Cela m'a une fois de plus donné envie de relire La mort de la terre, écrit par Rosny ainé en 1912, près de deux décennies plus tard.
* L'homme dans un million d'années prévoit deux évolutions parallèles: celle de l'homme, qui abandonne peu à peu tout ce qui est contingences matérielles pour ne plus devenir qu'un cerveau dans une grosse tête dont la bouche minuscule n'absorbe plus que des liquides nutritifs, et celle de notre planète. Cette dernière refroidit, de sorte que nos lointains descendants sont amenés à se réfugier dans des galeries de plus en plus profondes sous la surface terrestre. Au passage, quelques pages anticipent presque le passage par le véganisme (l'abandon de la consommation de viande crue d'abord, des autres "fruits de la terre" ensuite), avant que l'Homme, n'ayant plus "besoin" d'autres créatures vivantes que lui-même, reste l'unique espèce sur terre. Et, là, le "penseur" (l'auteur) frissonne et quitte son rêve éveillé!
Cette fois-ci, c'est à l'épisode Echecs sur Mars du cycle de John Carter (des "êtres-cerveaux" qui se servent de "corps sans têtes" - des "animaux" bipèdes qu'ils contrôlent - pour se déplacer) que l'article m'a fait penser.
* L'extinction de l'espèce humaine imagine, non sans talent, l'homme confronté plus ou moins soudainement à une espèce qui progresse de manière inopinée (éventuellement en profitant d'une "erreur" de l'espèce humaine) pour sortir de sa niche écologique: les pieuvres (avec référence à Victor Hugo!), les fourmis légionnaires (évitons d'exterminer leurs prédateurs naturels!), ... ou - prémonition? - un germe inconnu (une maladie inédite) qui provoquerait une pandémie cataclysmique susceptible d'exterminer toute l'humanité.
Rappelons aux lecteurs contemporains que ce livre est paru chez Payot en 2018 (et non en 2020).
* De l'intelligence sur Mars prétend prouver, en s'appuyant sur la multitude de facteurs qui interviennent dans l'évolution des espèces, qu'il est rigoureusement impossible qu'existent sur la planète Mars des êtres conscients comparables aux humains. Ces 7 pages achèvent un peu abruptement le recueil.

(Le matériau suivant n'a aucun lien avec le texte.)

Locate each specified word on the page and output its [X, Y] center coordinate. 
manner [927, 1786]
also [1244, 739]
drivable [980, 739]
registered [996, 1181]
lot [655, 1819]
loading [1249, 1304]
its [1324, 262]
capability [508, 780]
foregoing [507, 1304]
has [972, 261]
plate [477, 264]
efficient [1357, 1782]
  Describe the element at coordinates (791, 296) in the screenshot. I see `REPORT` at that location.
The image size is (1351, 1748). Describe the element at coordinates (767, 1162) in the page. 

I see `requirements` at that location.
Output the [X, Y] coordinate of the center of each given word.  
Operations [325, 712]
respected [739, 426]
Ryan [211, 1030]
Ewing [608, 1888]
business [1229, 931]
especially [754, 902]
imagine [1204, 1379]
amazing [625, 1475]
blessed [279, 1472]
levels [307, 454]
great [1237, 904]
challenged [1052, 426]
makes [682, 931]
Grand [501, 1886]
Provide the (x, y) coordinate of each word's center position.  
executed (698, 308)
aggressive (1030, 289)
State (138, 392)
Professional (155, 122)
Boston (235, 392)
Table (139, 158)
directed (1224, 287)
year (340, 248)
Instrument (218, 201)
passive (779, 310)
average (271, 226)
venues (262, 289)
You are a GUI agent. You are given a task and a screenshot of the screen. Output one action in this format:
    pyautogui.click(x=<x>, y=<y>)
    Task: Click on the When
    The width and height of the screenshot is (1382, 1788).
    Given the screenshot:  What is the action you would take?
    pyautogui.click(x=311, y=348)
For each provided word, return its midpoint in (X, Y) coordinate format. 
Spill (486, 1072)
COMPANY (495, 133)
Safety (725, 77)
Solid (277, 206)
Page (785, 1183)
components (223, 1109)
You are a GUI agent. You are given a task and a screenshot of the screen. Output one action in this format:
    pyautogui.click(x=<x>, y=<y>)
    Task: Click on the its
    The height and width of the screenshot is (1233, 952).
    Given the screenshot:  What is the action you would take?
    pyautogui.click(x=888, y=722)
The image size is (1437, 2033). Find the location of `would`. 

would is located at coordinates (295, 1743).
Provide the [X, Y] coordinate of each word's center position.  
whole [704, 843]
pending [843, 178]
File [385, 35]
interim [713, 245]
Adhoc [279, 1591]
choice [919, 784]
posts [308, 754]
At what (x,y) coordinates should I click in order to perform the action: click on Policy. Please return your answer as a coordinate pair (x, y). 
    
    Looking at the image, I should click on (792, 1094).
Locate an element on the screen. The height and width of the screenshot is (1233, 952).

Je relèverai juste que cet article-là a été publié le 4 avril 1896, tandis que La guerre des mondes l'a été en 1898.
J'espère avoir quelque peu attisé la curiosité de ceux qui, comme moi, n'avaient jamais lu d'articles de Wells, mais seulement ses oeuvres romanesques les plus connues. Je citerai enfin les quelques mots qui terminent la présentation en 4ème de couverture: [Wells] "fut un grand penseur du posthumanisme, annonçant la fin d'une espèce humaine dépassée par ses propres inventions".